FWIW, you are not at all ugly -- I think you are cutet! -- but both of those pics are, as noted, really same-y. Get some variety in there!

Finally, contacting 30 people in two weeks seems like a lot to me -- not that I think that's bad, as dating is a numbers game, but I wonder if the emails you're sending by this point feel a little Cut and Pasted to the recipient. If I think I'm getting a form letter, I won't respond. I would look at that as much if not more closely than your profile.
posted by Countess Sandwich at 6:49 PM on October 3, 2011


Also consider adding more local references. In a bigger city it would come across as pretentious (I do not give a F if you like City Bakery), but what's the point of a cow town like that if you can't actually talk about what you like doing there?

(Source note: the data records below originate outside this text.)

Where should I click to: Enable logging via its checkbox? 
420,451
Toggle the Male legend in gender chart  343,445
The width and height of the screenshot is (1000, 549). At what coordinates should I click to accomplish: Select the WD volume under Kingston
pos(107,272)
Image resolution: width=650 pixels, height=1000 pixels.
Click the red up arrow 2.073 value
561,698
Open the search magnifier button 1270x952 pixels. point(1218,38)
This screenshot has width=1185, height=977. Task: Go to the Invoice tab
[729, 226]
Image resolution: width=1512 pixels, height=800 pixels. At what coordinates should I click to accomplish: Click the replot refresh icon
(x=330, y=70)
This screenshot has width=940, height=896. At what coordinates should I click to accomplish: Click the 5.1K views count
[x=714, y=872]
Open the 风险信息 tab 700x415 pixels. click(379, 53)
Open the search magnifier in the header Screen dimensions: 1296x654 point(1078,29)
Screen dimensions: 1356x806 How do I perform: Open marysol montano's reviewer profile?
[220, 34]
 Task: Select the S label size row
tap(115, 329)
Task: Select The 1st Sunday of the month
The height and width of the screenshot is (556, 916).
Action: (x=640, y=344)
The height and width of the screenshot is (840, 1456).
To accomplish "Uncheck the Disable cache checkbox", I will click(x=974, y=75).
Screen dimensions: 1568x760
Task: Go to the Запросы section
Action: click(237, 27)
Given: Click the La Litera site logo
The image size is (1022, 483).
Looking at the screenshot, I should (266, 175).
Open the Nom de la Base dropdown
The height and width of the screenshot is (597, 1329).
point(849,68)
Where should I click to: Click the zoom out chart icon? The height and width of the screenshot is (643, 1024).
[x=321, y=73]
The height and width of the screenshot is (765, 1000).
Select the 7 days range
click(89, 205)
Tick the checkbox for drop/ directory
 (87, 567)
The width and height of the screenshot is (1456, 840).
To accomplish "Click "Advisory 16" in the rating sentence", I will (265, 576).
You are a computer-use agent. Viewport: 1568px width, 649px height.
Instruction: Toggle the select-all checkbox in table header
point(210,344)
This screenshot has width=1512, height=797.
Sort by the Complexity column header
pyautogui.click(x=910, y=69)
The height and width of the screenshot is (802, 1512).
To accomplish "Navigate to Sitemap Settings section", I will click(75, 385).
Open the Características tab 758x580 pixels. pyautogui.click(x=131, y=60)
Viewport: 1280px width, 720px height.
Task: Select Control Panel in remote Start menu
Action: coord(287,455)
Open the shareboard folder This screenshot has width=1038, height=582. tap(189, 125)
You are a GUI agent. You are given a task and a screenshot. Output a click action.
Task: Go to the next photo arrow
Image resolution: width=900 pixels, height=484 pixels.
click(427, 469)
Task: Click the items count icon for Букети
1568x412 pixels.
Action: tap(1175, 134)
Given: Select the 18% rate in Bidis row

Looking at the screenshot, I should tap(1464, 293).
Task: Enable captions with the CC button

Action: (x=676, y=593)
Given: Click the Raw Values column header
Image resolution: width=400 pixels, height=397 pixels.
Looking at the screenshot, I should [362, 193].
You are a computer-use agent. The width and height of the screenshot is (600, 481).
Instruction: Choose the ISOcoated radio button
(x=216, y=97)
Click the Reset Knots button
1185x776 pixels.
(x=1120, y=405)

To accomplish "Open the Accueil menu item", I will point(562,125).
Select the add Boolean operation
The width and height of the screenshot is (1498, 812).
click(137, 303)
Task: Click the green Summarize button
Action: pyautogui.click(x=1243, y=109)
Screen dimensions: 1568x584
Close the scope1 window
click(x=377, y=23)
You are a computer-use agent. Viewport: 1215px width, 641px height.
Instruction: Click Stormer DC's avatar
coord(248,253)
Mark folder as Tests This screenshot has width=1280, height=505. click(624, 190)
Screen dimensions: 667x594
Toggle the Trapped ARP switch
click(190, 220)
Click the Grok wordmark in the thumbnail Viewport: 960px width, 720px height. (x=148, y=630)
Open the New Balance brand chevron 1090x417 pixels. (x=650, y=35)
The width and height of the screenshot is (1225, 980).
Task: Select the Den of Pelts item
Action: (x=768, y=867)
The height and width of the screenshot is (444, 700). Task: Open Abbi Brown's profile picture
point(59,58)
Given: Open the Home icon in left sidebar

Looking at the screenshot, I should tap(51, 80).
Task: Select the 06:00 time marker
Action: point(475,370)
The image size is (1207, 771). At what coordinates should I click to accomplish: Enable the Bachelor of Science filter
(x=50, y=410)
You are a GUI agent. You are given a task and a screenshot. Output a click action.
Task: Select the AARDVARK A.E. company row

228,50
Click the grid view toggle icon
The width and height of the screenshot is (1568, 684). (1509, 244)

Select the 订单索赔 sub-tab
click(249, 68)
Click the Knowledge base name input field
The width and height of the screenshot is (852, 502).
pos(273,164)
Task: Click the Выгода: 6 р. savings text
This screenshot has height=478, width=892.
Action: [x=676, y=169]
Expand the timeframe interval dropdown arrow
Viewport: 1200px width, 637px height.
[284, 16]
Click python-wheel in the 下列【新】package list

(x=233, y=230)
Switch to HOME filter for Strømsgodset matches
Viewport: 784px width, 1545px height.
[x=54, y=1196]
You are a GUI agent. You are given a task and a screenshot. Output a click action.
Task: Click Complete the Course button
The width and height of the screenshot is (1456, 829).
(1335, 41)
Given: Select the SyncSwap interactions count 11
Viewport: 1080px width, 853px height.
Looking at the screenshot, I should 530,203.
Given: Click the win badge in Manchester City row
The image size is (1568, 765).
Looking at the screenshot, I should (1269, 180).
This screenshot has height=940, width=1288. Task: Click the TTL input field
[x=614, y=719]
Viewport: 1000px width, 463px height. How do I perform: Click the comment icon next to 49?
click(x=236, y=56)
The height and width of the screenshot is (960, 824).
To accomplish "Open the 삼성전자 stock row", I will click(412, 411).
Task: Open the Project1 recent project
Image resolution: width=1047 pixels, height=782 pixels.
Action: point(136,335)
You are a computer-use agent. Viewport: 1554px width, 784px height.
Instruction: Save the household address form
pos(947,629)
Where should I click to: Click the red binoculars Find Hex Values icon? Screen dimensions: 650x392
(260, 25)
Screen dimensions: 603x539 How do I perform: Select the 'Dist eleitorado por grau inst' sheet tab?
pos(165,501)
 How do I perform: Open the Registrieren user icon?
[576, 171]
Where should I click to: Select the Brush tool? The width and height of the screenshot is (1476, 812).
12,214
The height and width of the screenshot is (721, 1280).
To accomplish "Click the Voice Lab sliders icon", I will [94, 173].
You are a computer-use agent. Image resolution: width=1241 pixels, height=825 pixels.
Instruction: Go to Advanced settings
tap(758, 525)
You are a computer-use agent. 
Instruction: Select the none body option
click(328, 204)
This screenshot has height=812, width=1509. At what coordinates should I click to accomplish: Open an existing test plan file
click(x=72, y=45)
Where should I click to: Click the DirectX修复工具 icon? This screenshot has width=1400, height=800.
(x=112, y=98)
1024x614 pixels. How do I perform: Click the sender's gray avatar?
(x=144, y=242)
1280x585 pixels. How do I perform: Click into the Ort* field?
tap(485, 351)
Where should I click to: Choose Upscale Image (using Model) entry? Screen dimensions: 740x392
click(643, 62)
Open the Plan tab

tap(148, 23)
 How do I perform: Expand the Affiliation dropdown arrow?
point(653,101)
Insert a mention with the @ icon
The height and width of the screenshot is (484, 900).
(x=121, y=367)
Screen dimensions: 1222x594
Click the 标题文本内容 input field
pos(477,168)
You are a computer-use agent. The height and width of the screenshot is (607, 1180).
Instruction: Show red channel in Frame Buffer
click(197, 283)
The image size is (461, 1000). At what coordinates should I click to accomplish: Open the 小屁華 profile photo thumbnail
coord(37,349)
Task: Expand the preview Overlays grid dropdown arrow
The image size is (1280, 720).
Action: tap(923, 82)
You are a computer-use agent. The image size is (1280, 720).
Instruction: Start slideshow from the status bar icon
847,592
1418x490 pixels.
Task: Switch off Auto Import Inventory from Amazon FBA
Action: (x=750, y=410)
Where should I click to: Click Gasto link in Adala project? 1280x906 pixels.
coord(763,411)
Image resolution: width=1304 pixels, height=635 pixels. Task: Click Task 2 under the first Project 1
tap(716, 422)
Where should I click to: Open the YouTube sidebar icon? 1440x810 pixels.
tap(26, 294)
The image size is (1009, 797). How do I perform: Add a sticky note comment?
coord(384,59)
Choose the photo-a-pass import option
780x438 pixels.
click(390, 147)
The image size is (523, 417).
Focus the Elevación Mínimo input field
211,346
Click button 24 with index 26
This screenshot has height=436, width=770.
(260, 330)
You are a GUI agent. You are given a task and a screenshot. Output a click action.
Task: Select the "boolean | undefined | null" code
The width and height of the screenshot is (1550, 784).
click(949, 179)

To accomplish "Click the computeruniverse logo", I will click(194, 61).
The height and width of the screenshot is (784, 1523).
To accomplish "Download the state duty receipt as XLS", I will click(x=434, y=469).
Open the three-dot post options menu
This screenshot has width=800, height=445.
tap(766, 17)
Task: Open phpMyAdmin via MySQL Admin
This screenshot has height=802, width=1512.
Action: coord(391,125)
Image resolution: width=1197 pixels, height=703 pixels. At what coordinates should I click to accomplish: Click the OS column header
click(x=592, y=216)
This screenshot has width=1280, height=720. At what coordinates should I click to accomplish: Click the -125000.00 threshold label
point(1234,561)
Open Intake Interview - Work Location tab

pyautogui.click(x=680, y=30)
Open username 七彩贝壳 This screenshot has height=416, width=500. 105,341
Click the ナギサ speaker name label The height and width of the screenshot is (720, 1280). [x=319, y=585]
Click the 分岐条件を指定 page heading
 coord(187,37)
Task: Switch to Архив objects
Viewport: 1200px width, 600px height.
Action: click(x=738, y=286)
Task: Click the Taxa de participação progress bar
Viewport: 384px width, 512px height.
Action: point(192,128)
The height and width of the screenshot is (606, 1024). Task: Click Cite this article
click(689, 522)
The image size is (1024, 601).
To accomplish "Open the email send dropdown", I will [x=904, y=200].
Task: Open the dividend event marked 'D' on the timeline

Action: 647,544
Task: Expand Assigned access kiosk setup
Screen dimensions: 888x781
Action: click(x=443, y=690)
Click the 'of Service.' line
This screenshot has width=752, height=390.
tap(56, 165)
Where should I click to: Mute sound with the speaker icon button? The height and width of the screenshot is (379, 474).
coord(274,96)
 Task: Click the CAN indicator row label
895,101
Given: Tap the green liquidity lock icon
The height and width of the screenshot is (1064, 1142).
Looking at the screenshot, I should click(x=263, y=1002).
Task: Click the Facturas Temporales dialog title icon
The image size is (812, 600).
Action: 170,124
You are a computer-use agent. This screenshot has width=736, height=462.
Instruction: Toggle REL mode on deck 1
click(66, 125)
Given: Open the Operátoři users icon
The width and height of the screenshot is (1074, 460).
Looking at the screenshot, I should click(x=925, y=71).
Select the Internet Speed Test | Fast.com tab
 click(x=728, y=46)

Favorite Mexican food, etc..
posted by skbw at 6:50 PM on October 3, 2011


I bet it's just bad luck, for the most part. You seem like a thoughtful, decent-looking fellow. If I were single you messaged me, I'd reply.

A couple things that jumped out at me: you use a few too many exclamation points, which comes across as overeager. You mention that you love to laugh and have fun, which is the biggest dating-profile cliche ever, because who doesn't? And you say "I'd love to get to know you!" which... you haven't even met me. All of this comes across as sort of cheery and superfriendly and hooray-for-everything, which isn't always attractive. And it's a sort of generic bland enthusiasm: you enjoy learning, hanging out with friends, having conversations, living, going places, doing things, stuff - these don't tell me much about you.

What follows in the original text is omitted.